_Exercise materials_:
"""

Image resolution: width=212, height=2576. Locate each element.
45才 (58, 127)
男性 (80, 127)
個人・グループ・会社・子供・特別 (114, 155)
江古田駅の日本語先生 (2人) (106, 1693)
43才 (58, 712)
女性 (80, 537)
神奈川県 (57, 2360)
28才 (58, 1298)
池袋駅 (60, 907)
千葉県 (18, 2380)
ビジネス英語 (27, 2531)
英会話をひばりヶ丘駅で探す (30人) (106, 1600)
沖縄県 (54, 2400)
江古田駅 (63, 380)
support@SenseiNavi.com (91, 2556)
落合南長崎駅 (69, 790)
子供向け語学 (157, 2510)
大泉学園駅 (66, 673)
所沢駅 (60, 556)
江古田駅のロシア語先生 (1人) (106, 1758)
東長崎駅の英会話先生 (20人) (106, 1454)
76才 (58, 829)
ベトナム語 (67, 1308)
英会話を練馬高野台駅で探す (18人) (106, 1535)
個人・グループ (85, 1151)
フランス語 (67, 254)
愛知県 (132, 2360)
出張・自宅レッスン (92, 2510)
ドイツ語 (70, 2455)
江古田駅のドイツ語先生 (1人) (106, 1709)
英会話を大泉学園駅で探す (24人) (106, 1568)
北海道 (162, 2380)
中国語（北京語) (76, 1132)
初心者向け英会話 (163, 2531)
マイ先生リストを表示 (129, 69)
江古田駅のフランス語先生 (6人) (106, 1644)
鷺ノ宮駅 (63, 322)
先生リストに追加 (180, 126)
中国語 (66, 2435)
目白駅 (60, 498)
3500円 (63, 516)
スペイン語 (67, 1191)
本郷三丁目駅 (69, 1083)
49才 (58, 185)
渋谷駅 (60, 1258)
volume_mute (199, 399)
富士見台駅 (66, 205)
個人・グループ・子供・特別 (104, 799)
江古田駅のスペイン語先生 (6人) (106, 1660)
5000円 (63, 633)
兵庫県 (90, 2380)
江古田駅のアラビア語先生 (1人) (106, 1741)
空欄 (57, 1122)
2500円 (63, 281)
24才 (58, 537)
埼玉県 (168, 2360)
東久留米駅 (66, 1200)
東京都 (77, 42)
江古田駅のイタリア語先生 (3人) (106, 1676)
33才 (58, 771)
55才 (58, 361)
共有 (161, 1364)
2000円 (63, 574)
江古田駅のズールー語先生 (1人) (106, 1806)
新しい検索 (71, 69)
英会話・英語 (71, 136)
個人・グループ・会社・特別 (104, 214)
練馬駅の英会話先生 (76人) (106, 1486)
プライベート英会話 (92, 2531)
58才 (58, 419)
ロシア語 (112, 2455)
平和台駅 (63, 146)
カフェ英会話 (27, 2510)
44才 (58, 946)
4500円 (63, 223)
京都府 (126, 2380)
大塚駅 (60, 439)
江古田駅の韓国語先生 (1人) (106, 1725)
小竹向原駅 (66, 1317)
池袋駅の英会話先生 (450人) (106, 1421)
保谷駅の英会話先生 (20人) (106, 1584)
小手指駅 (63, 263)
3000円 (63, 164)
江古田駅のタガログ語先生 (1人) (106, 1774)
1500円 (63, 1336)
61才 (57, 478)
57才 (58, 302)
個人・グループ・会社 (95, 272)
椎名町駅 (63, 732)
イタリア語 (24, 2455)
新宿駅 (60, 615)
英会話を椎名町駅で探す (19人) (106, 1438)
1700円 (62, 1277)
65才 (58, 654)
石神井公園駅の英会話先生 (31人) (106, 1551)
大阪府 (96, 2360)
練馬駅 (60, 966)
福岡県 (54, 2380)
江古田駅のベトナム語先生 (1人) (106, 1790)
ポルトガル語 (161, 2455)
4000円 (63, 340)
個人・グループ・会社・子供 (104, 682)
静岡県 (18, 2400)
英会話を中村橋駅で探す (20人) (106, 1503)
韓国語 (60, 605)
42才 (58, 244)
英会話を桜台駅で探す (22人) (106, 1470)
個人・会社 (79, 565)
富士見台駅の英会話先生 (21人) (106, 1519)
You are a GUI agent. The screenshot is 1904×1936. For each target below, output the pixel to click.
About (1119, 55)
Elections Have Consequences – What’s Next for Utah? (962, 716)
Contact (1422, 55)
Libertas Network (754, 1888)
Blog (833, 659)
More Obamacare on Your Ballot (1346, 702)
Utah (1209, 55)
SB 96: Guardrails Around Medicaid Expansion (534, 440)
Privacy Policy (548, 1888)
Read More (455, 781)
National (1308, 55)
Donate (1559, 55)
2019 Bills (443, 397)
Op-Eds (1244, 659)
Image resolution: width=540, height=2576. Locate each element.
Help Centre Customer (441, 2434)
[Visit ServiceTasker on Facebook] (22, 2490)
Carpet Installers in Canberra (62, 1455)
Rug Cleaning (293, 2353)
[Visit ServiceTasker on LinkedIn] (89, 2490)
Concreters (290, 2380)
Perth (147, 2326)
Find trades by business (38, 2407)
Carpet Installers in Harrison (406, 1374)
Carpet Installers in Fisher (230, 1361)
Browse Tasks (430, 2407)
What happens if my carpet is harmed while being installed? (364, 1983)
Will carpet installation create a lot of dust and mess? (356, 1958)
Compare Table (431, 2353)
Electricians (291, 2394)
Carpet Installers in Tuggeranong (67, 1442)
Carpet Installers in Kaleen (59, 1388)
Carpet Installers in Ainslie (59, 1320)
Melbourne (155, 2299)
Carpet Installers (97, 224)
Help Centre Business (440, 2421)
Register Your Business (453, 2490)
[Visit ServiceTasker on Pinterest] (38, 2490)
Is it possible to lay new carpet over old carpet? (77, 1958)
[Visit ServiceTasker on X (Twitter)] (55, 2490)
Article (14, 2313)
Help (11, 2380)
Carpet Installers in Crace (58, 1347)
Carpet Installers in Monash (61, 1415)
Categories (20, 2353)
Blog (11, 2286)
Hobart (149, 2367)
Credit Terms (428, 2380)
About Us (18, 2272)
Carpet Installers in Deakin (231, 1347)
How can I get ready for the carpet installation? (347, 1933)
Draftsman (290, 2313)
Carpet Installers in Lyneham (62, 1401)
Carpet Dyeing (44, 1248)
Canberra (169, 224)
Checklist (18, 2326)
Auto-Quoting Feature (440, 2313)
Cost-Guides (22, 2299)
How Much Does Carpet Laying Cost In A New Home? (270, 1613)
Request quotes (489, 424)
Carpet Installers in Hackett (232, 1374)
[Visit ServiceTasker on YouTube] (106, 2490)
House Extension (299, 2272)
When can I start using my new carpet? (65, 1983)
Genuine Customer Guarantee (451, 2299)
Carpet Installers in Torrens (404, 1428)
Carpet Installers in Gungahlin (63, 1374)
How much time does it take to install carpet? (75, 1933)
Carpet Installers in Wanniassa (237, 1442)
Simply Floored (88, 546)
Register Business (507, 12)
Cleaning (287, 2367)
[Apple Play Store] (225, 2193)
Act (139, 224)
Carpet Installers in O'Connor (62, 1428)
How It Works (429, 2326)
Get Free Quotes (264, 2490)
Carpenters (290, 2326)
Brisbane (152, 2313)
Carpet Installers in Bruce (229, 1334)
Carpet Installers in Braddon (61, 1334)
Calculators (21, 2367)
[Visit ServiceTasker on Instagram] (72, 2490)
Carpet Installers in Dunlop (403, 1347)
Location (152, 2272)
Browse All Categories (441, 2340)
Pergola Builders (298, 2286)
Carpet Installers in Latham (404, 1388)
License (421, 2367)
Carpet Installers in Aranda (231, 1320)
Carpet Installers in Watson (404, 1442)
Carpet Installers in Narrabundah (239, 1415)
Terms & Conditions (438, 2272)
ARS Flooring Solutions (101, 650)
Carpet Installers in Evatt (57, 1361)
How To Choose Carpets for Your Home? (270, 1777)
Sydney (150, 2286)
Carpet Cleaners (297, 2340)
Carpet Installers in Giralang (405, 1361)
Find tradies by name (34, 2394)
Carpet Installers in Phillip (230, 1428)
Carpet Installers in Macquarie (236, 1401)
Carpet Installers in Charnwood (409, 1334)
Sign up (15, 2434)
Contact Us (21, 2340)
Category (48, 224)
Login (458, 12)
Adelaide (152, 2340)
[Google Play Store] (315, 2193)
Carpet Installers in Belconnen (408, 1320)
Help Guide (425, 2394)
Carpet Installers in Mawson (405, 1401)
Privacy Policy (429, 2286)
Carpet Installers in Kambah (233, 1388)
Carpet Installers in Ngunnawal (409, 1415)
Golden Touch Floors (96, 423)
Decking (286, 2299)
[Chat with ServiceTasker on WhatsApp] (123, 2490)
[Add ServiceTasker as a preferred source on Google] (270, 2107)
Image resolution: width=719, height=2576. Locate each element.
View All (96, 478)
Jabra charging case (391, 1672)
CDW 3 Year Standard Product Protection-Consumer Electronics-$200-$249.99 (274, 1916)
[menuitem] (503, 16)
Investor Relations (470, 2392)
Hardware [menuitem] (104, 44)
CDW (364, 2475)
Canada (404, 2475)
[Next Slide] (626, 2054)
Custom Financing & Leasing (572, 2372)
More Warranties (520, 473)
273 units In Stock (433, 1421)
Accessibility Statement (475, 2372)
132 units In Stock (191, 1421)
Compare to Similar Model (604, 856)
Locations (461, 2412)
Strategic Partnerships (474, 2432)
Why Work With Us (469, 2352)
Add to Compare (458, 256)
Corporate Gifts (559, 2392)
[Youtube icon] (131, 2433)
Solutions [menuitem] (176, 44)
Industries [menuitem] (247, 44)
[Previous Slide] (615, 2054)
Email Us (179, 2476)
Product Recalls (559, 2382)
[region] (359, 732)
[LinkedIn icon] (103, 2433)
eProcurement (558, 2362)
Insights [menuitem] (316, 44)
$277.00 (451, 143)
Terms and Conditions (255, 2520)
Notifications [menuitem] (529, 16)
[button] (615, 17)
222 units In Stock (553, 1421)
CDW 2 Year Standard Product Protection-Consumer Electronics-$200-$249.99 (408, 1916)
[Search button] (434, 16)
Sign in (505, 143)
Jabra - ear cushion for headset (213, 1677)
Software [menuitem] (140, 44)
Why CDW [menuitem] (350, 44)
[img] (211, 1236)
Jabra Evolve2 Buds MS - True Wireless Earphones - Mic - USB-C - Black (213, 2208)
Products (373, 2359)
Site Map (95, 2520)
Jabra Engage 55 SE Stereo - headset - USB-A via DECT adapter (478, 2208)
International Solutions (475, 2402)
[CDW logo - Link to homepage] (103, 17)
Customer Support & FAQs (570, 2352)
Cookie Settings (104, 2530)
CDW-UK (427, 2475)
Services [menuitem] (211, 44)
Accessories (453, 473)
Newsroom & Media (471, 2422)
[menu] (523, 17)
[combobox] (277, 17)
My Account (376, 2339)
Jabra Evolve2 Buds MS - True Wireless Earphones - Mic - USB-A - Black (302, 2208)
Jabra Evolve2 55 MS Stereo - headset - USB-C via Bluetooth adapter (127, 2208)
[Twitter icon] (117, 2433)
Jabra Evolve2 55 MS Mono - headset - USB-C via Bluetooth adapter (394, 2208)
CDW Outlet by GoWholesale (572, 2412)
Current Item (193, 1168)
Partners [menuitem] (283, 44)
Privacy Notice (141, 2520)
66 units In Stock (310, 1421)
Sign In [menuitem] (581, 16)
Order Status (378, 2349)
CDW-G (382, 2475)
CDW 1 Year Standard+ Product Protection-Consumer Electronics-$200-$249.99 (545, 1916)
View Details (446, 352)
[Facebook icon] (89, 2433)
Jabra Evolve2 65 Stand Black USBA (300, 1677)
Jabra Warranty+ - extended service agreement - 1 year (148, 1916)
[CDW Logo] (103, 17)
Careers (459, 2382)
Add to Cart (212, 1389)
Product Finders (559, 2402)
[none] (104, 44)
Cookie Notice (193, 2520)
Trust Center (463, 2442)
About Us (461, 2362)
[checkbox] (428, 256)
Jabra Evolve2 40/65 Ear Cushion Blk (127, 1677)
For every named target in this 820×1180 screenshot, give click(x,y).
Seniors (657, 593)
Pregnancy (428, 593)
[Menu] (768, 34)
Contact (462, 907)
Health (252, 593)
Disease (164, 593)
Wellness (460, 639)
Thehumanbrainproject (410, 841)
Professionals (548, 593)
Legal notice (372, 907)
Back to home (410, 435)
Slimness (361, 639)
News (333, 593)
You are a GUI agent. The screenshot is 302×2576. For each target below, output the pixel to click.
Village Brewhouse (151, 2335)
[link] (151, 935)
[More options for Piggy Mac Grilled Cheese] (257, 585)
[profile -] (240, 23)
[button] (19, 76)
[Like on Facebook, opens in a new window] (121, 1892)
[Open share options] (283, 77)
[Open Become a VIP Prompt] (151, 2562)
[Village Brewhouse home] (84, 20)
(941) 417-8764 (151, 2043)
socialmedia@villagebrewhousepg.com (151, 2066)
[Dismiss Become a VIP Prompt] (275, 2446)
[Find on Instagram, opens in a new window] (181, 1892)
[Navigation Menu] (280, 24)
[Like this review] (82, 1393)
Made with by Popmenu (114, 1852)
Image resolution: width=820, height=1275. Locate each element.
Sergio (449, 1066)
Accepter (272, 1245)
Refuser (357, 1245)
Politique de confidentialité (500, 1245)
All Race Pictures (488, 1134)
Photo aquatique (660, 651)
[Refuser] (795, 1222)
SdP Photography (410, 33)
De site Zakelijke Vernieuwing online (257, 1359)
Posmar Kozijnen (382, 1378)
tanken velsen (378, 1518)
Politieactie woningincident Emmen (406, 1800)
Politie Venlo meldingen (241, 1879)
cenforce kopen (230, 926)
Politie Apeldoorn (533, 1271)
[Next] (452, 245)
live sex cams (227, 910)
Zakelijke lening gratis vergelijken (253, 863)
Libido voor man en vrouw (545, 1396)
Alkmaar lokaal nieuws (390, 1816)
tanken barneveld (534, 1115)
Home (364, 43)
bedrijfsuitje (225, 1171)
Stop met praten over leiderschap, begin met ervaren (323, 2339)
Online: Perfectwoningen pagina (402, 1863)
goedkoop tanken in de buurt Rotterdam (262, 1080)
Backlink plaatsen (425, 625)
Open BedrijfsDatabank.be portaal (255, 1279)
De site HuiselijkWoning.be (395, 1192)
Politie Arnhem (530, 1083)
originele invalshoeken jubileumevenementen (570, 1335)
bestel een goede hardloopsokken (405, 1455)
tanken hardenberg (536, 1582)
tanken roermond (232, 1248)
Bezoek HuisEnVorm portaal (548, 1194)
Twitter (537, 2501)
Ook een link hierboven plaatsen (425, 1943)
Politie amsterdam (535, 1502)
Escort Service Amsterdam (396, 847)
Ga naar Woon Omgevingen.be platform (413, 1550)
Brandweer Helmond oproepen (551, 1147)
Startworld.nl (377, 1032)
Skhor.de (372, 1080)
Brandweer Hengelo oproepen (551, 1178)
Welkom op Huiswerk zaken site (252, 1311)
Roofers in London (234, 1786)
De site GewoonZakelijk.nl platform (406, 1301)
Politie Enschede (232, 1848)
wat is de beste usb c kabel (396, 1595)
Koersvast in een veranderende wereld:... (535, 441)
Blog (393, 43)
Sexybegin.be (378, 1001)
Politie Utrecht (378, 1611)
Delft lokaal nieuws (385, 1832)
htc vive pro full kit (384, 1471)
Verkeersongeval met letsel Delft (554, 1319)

"""

Filter the records above, keeping each line that contains the word "グループ".

個人・グループ・会社・子供・特別 (114, 155)
個人・グループ (85, 1151)
個人・グループ・子供・特別 (104, 799)
個人・グループ・会社・特別 (104, 214)
個人・グループ・会社 (95, 272)
個人・グループ・会社・子供 (104, 682)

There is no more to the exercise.